»»

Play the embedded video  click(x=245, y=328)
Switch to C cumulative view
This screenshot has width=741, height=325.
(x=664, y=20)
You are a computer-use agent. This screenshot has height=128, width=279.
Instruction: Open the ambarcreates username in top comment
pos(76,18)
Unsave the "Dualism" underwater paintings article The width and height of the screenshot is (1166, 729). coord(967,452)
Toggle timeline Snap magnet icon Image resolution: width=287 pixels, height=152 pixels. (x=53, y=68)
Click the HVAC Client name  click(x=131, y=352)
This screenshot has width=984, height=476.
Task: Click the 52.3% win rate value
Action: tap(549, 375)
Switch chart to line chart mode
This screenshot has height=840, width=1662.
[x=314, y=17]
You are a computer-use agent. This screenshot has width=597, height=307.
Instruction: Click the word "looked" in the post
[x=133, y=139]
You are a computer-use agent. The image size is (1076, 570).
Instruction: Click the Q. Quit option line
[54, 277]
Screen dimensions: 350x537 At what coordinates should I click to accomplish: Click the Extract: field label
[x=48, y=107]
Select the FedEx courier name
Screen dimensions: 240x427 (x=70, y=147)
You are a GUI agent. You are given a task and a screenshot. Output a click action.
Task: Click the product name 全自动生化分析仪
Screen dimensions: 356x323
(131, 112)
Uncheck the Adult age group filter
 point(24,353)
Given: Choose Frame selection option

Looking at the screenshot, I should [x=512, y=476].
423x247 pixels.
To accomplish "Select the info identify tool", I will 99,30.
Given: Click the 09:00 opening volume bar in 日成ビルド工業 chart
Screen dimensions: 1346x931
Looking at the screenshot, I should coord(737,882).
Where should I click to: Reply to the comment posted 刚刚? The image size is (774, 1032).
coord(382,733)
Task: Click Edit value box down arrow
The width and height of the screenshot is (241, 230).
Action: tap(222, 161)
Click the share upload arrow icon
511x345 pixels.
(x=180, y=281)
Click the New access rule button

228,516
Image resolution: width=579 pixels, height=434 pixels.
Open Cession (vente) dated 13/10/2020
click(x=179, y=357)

««

**Brief**
Copy the listing above from the line with "Click the HVAC" to the line with "[x=48, y=107]", character for character.

**Exercise response**
Click the HVAC Client name  click(x=131, y=352)
This screenshot has width=984, height=476.
Task: Click the 52.3% win rate value
Action: tap(549, 375)
Switch chart to line chart mode
This screenshot has height=840, width=1662.
[x=314, y=17]
You are a computer-use agent. This screenshot has width=597, height=307.
Instruction: Click the word "looked" in the post
[x=133, y=139]
You are a computer-use agent. The image size is (1076, 570).
Instruction: Click the Q. Quit option line
[54, 277]
Screen dimensions: 350x537 At what coordinates should I click to accomplish: Click the Extract: field label
[x=48, y=107]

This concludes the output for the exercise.